Sous son règne, la France connaît des réformes qui libéralisent le régime : la liberté de la presse est rétablie, le corps électoral est élargi (bien que toujours limité à une petite partie de la population), et une certaine stabilité économique est maintenue.
Mais la Monarchie de Juillet est aussi marquée par la corruption, l'absence de véritable démocratie, et les inégalités sociales, croissantes, qui mènent à de nombreuses tensions. Et bien que Louis-Philippe ait cherché à être un "roi citoyen" proche du peuple –en réalité surtout de la bourgeoisie-, son règne sera critiqué pour sa résistance aux réformes démocratiques et sociales.

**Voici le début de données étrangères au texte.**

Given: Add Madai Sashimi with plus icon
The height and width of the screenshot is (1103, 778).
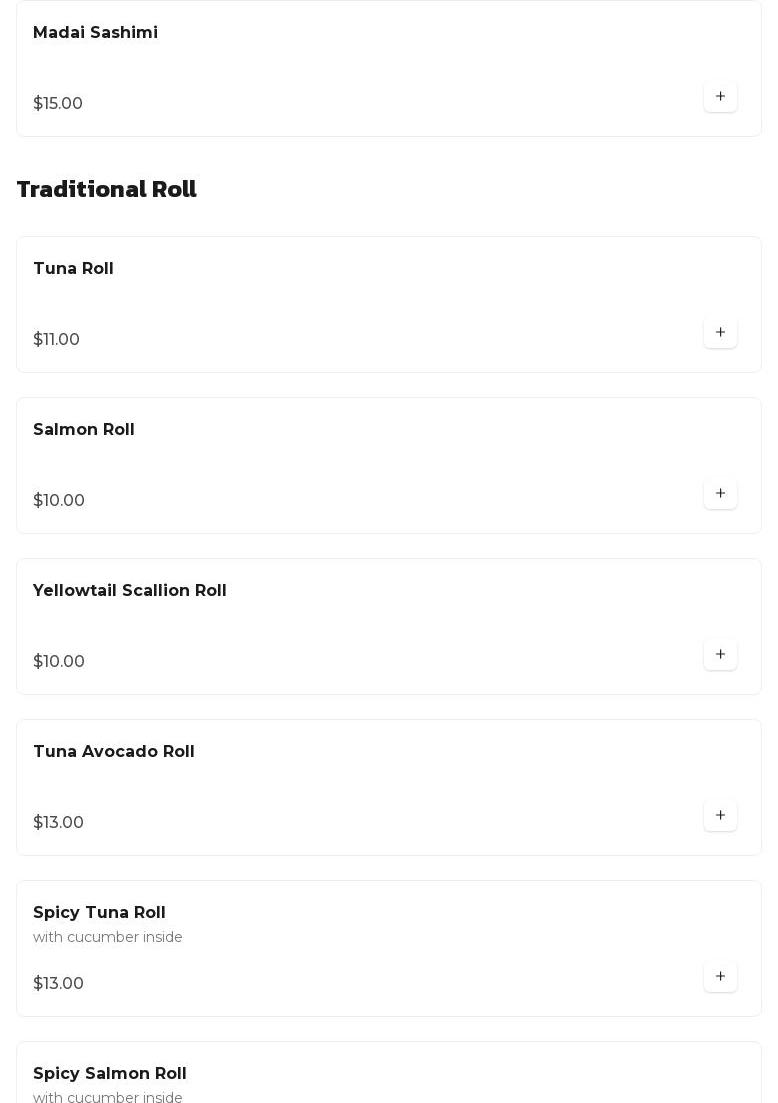Looking at the screenshot, I should pos(720,96).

Ce régime monarchique constitutionnel, qui est né d’un compromis, ne satisfait en réalité ni les légitimistes (partisans d’une monarchie d’ancien régime et du retour d’un Bourbon sur le trône, en l’occurrence Henri V, le comte de Chambord, fils du duc de Berry et petit fils de Charles X), ni les républicains.
Le pouvoir de Louis-Philippe sera souvent controversé et de nombreux attentats auront lieu contre lui ou sa famille (on parle d’un attentat par année de règne !) … jusqu’à la Révolution de février 1848 qui, poussée par une crise économique (mauvaises récoltes, surproduction industrielle, baisse du pouvoir d’achat) et politique (le pouvoir devient de plus en plus autoritaire), renverse la monarque et instaure la IIe République (1848-1852).

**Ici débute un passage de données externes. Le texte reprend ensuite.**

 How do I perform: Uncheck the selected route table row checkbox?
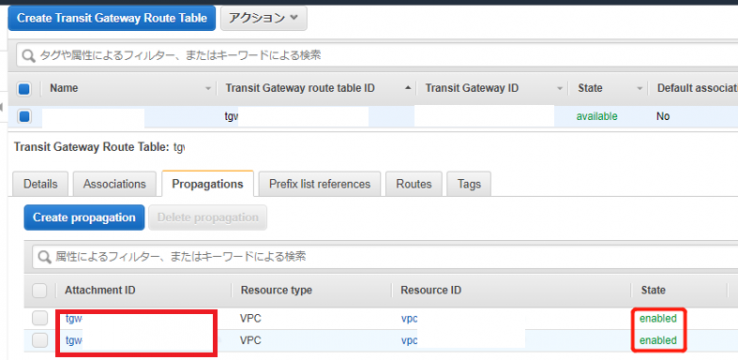(24, 116)
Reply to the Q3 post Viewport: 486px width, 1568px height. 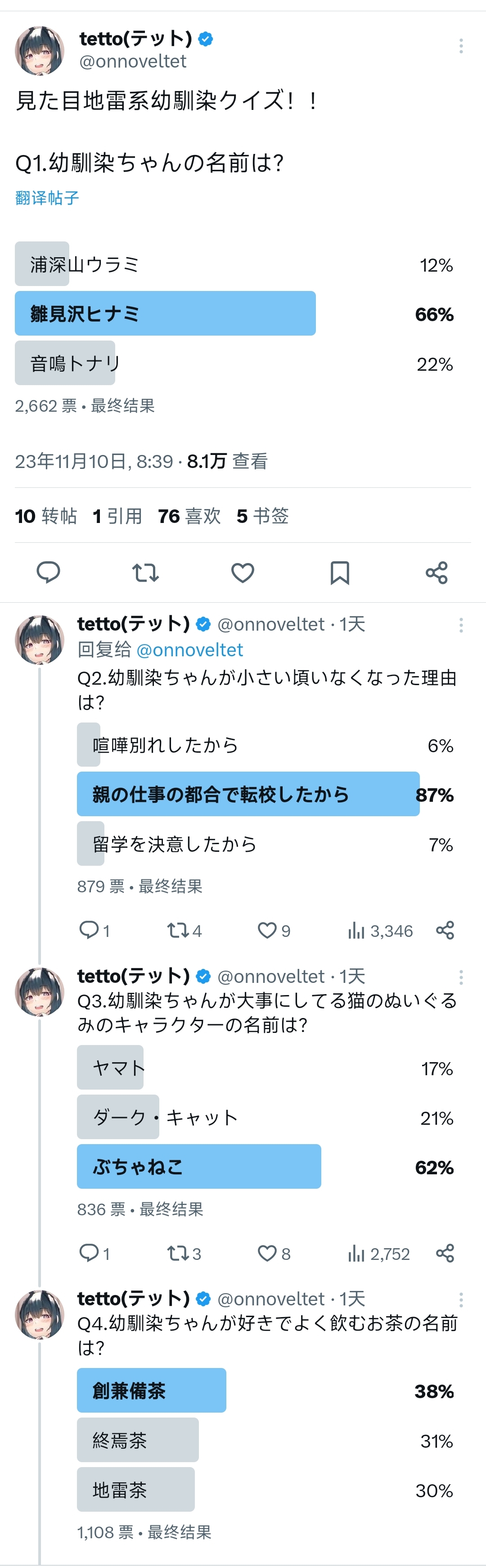pyautogui.click(x=90, y=1253)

Louis-Philippe abdique et s’exile avec sa famille en Angleterre où il meurt le 26 août 1850. En France, en décembre 1848, le premier président de la République française est élu: il s’agit de Louis-Napoléon Bonaparte (1808-1873), neveu de Napoléon 1er. Un Prince-Président qui restaurera l’empire après un coup d’état en décembre 1851 et un plébiscite en décembre 1852: ce sera le Second Empire (1852-70).

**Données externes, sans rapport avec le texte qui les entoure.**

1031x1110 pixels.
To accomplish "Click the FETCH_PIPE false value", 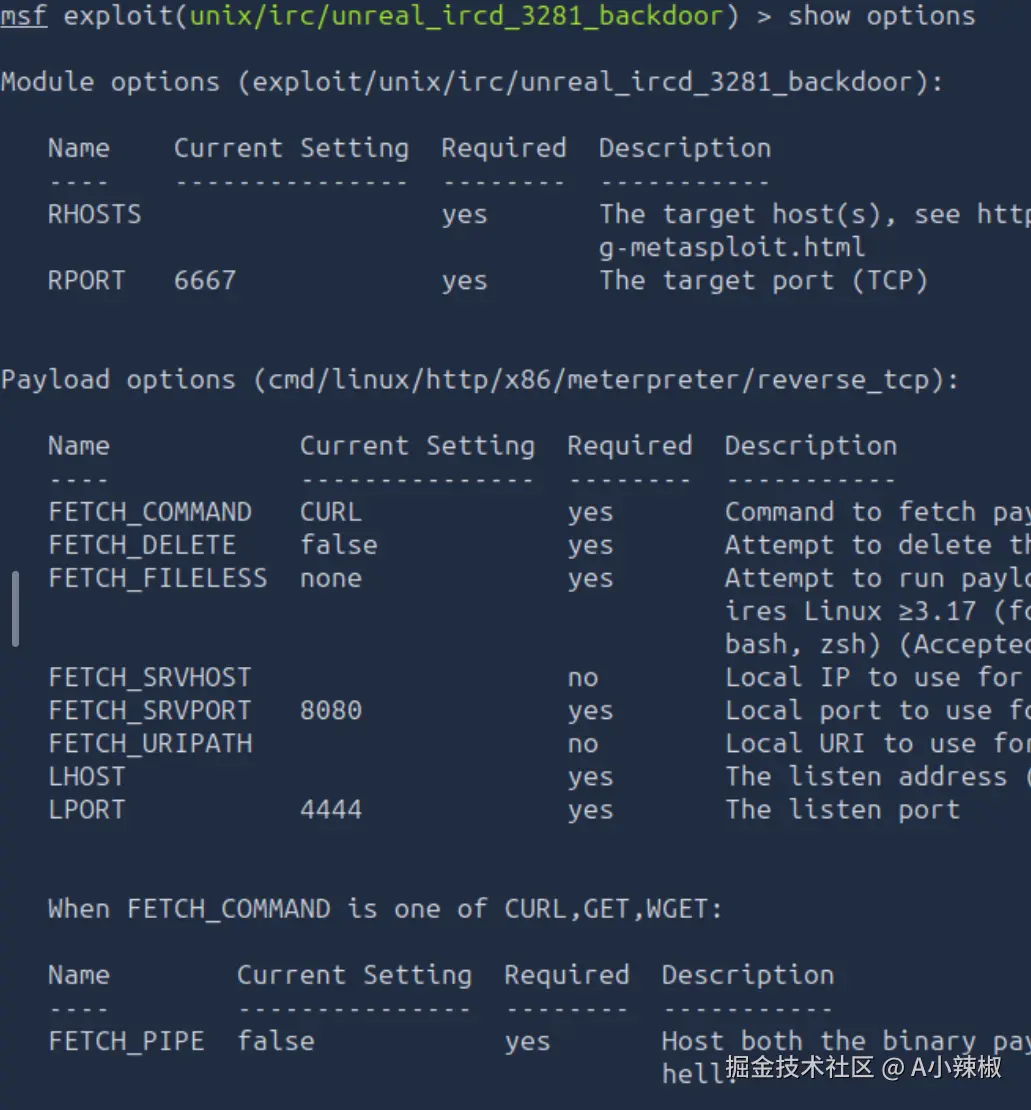I will point(275,1041).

Le Second Empire durera jusqu’à la guerre franco-prussienne de 1870, laissant définitivement place au régime républicain en France avec la IIIe République.
Point culture : Louis-Philippe et les Galeries de l’Histoire au château de Versailles.
Si, comme Napoléon 1er, Louis XVIII et Charles X, Louis-Philippe ne réintègrera pas le château de Versailles, palais royal emblématique de l’ancien régime, à l’image de l’empereur, il prendra régulièrement ses quartiers grand Trianon de Versailles. Il fera ainsi aménager un appartement et des pièces pour lui et sa famille (que l’on peut explorer en visite guidée – renseignements sur le site du château de Versailles).
Mais Louis-Philippe n’en laissera pas tomber pour autant le célèbre château de Louis XIV. En 1833, il fait en effet appel à l’architecte Frédéric Nepveu pour y mener de grands travaux et y créer un grand musée de l’histoire de France : peintures, sculptures, gravures ou dessins réalisés par les principaux artistes de l’époque, doivent illustrer les plus grands personnages et événements de l’histoire française des origines au 19e siècle.
Point d’orgue de ces galeries historiques dédiées “À toutes les gloires de la France“, comme l’indique les lettres gravées sur la façade du château, la Galerie des Batailles impressionne encore par ses volumes comme ses peintures surdimensionnées des grandes batailles françaises.
Le musée est inauguré en 1837. Selon la volonté du roi, il doit permettre de réconcilier les Français autour de l’histoire nationale, et ainsi légitimer le pouvoir rassembleur du nouveau souverain.
La chute de Louis-Philippe en 1848 interrompra les travaux… heureusement pour nous, dans un sens, car nous ne pourrions certainement plus explorer le palais de Louis XIV avec ses grands appartements royaux et autres pièces témoins de l’ancien régime. En effet, pour bâtir son musée, Louis-Philippe avait détruit une grande partie des appartements princiers et des logements des courtisans, mais pas encore toutes les pièces royales.